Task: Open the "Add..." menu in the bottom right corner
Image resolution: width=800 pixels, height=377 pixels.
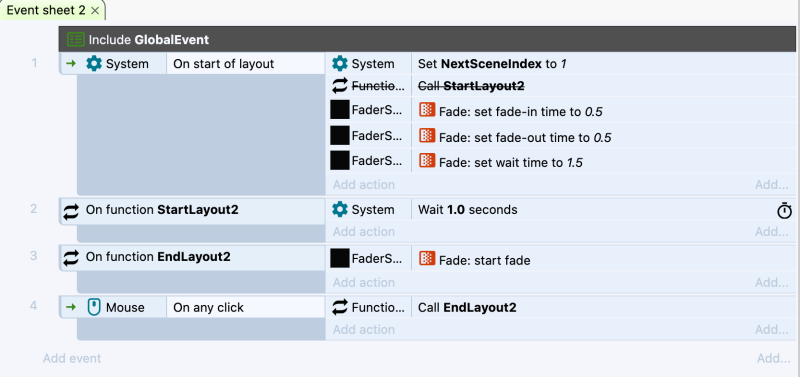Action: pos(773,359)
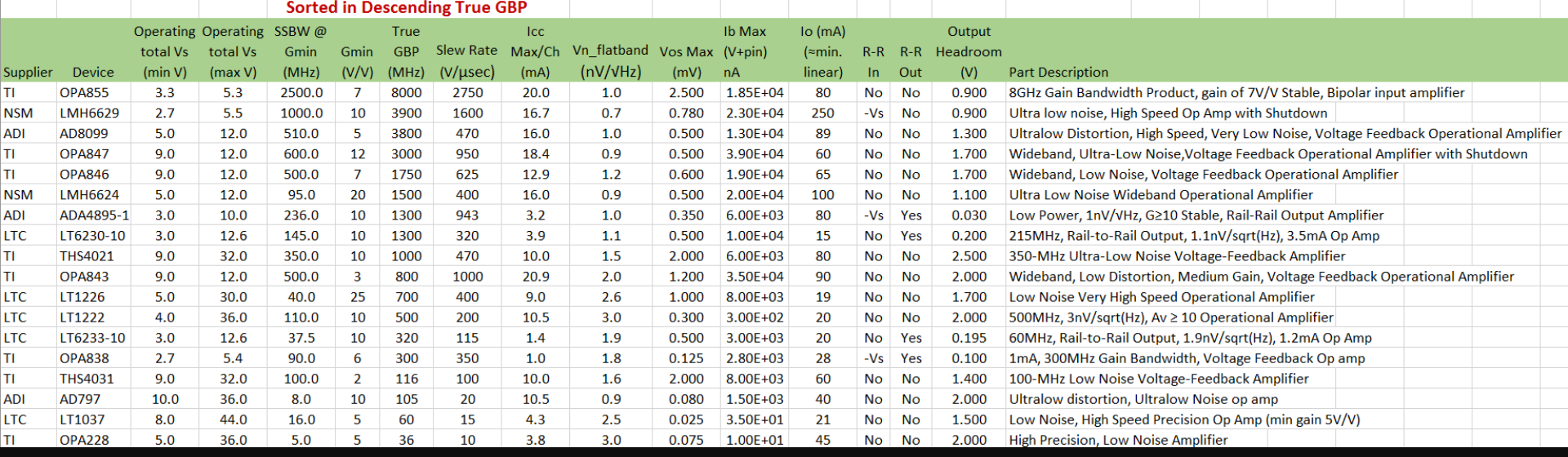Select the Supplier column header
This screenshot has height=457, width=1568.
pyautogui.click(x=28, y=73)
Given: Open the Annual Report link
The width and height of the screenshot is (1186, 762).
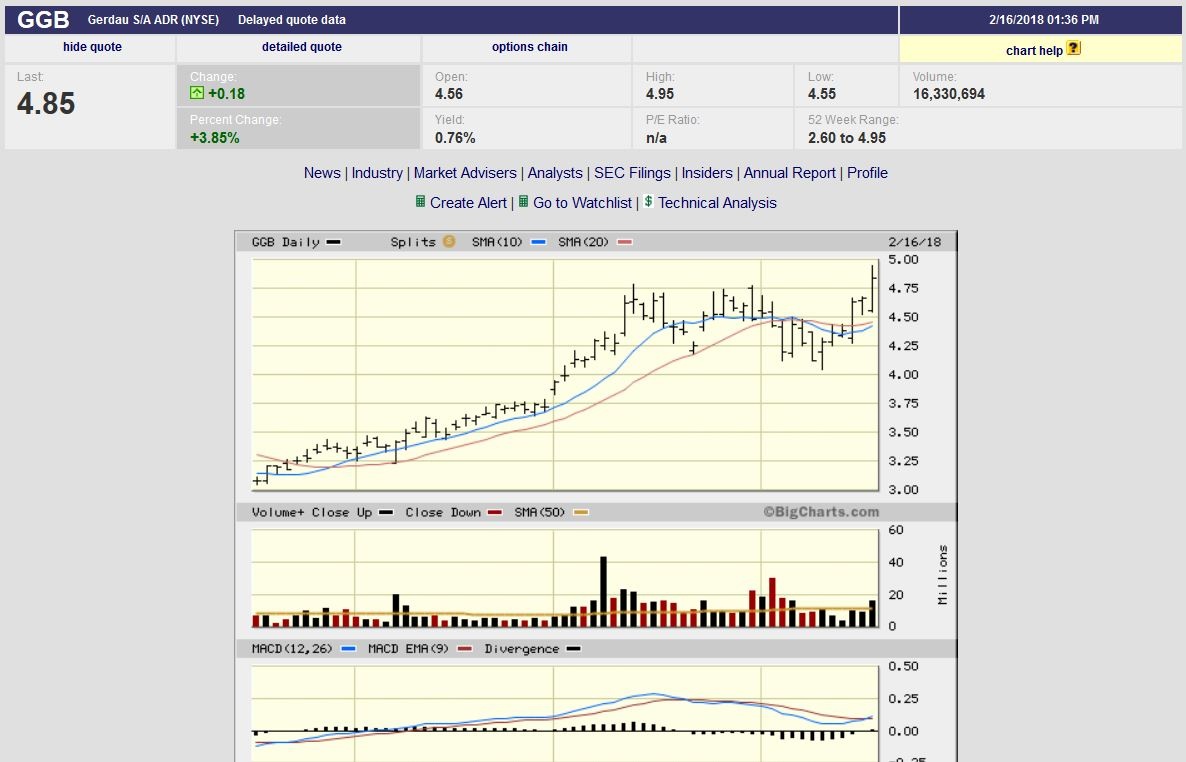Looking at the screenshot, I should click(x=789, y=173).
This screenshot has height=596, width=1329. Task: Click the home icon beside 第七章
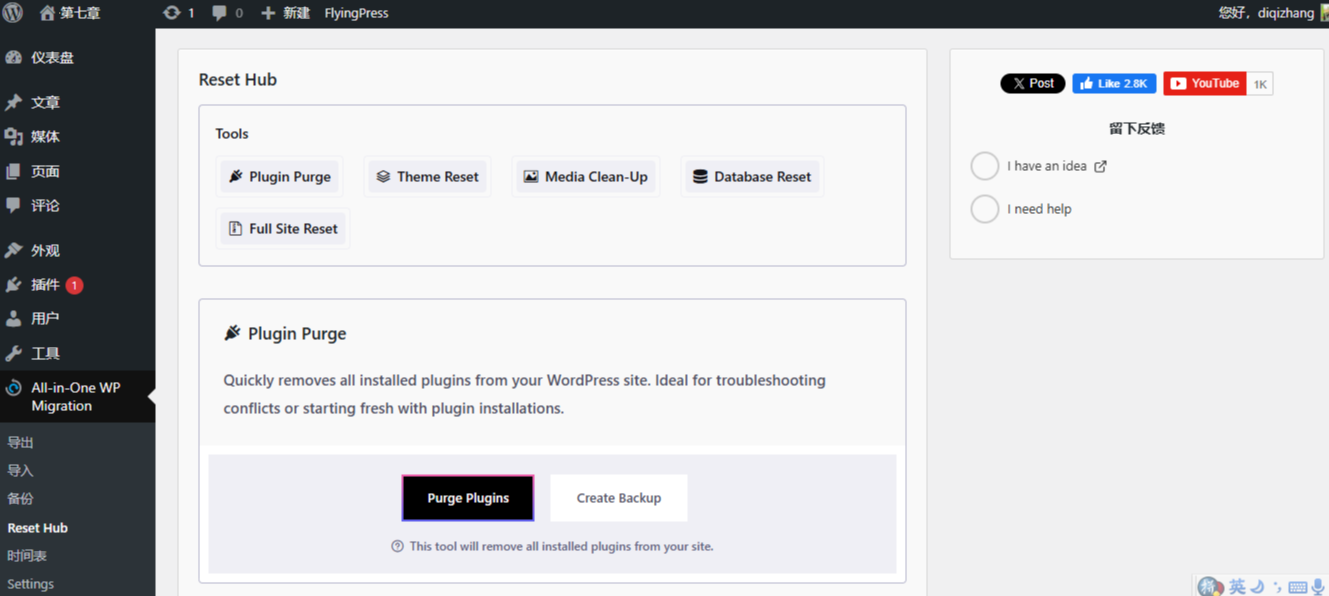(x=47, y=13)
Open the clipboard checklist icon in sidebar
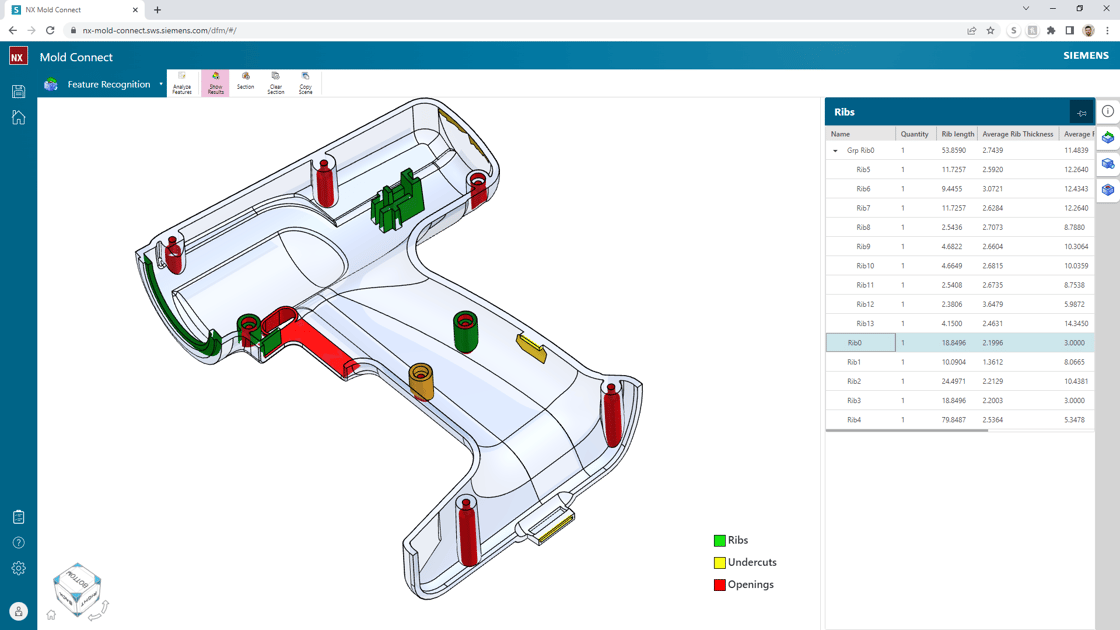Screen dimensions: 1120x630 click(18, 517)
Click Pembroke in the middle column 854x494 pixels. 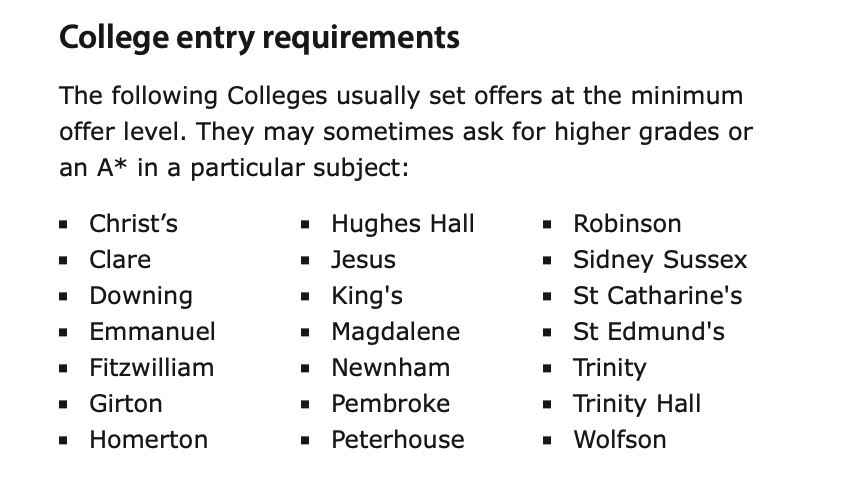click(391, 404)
*-*-*
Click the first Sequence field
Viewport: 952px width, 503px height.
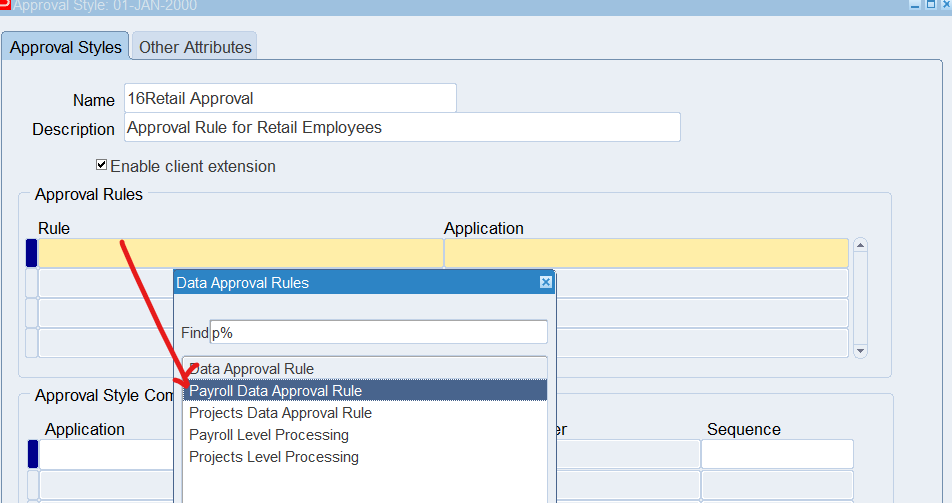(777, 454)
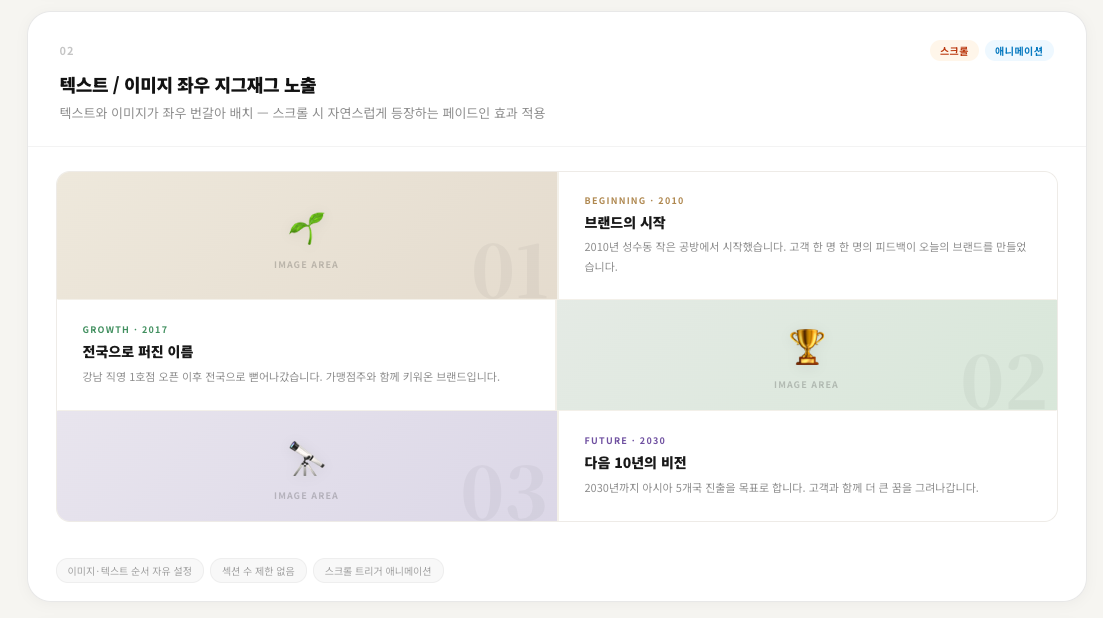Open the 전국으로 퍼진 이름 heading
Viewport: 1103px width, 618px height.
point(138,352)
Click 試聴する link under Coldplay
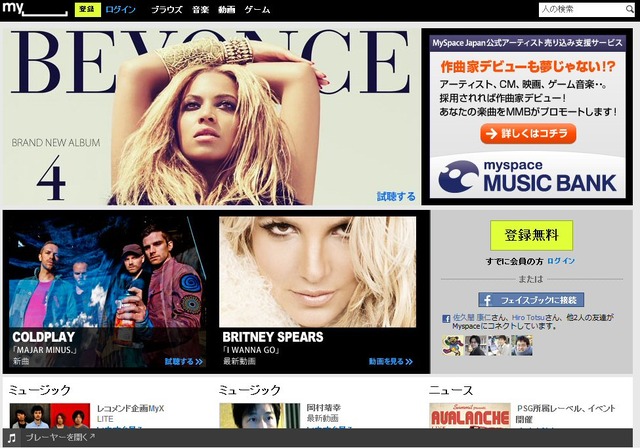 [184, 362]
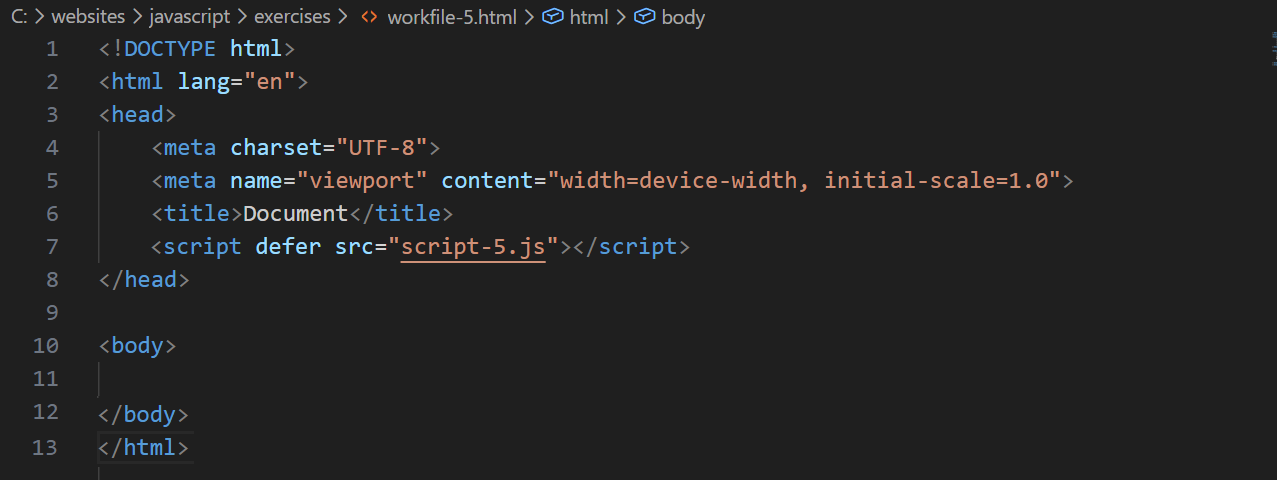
*-*-*
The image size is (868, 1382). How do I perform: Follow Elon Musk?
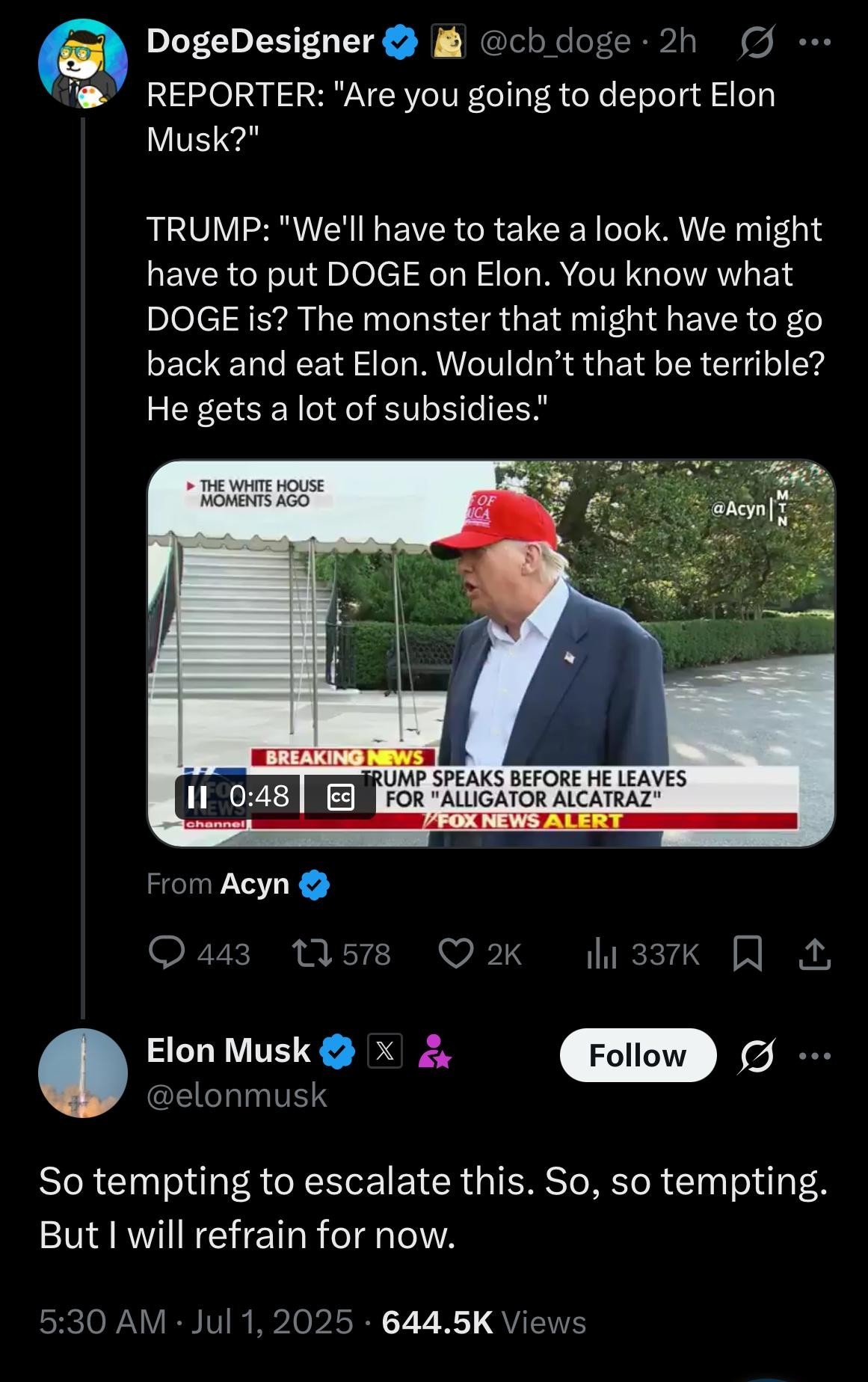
*-*-*
## What you will do
What is wanted is an exact copy of the lines above from the one containing "Task: Open the" through the one containing "Given: Open the Annual Report link", with no pictures in it.

## Response to this exercise
Task: Open the "Add..." menu in the bottom right corner
Image resolution: width=800 pixels, height=377 pixels.
Action: pos(773,359)
Select the Supplier column header
This screenshot has height=457, width=1568.
pyautogui.click(x=28, y=73)
Given: Open the Annual Report link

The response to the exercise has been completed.